Despite baking on and off with sourdough for decades, I'd never really taken a shine to either the process or product — until quite recently. What finally turned me into a believer? Waffles. Since I discovered this recipe for Classic Sourdough Waffles or Pancakes, my weekend breakfast (and my starter) have new life.

No longer do I ignore my poor starter for months on end, grudgingly sighing when I see it huddled, dispirited and gray, in the back of my fridge. These days I actually look forward to feeding my starter — because the starter I'd normally discard as part of the feeding process goes into these waffles, undoubtedly some of the best I've ever eaten.

Classic Sourdough Waffles step-by-step via @kingarthurflour

With their mild tang, tender interior, airy texture, and crisp crust, these are everything a waffle should be.

Sourdough waffles: Start with your starter

Since falling in love with this waffle recipe, I keep two starters: one strictly for waffles, so I can make them every weekend; and one for everything else. Like Buttery Sourdough Sandwich Biscuits. And No-Knead Sourdough Bread.

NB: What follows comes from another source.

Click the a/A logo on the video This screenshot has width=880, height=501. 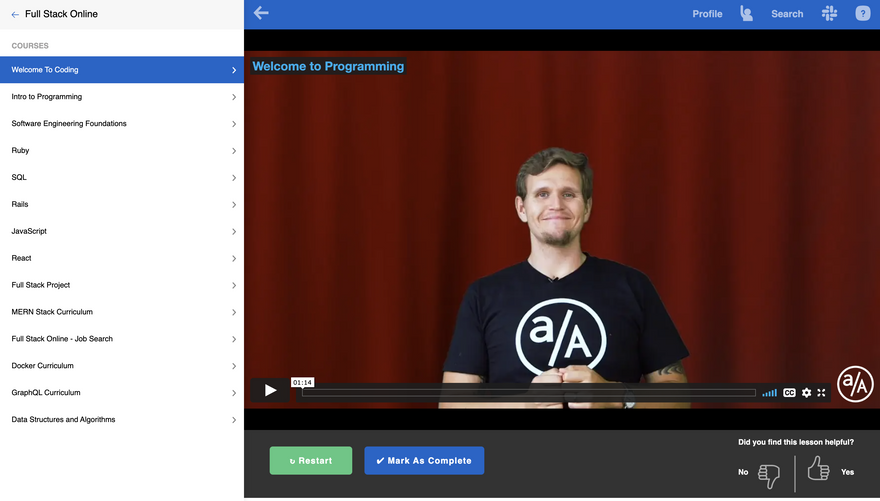pos(855,384)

Sometimes I simply take 8 ounces of starter — fed or unfed — and substitute it for 4 ounces of the water and 4 ounces of the flour in another favorite recipe, like this Classic Sandwich Bread. For more on this technique see how to add sourdough to a recipe.

Classic Sourdough Waffles step-by-step via @kingarthurflour

I try to feed my starters weekly. Sometimes I forget, but it really helps having them in these clear jars: it's easy to pick them out of the jumble of items in my fridge, and I can always see how hungry they are. The starter on the left, last fed two weeks earlier than the starter on the right, clearly needs some attention.

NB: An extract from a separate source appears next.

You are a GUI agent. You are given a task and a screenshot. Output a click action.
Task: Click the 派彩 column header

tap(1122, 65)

Classic Sourdough Waffles step-by-step via @kingarthurflour

See that liquid? That's alcohol ("hooch," in professional parlance) given off by the wild yeast as it ferments. The appearance of hooch signals it's been a while since the starter's been fed. Eventually the liquid will turn dark, and if you're really a neglectful starter steward it'll dry into a gray crust. Usually my hungry starters just exhibit 1/2" or so of hooch, which I stir back in before feeding them.

Classic Sourdough Waffles step-by-step via @kingarthurflour

Feed your starter as usual, but save the discard

With 12 ounces (340g) starter in my jar, I remove 8 ounces (227g) — this is the discard — and set it aside for my waffles. I feed the remaining 4 ounces (113g) with 4 ounces (113g) each King Arthur Unbleached All-Purpose Flour and lukewarm water. That's what you see in the bowl pictured above.

Classic Sourdough Waffles step-by-step via @kingarthurflour

And here's what that fed starter looks like anywhere from 6 to 8 (or more) hours later: expanded and bubbling happily.

Why the time range? It all depends on how long since you last fed your starter, and the temperature of the feeding environment. I usually put my fed starter in an unlit oven with the oven light on, which keeps it at about 85°F to 90°F: nice and cozy.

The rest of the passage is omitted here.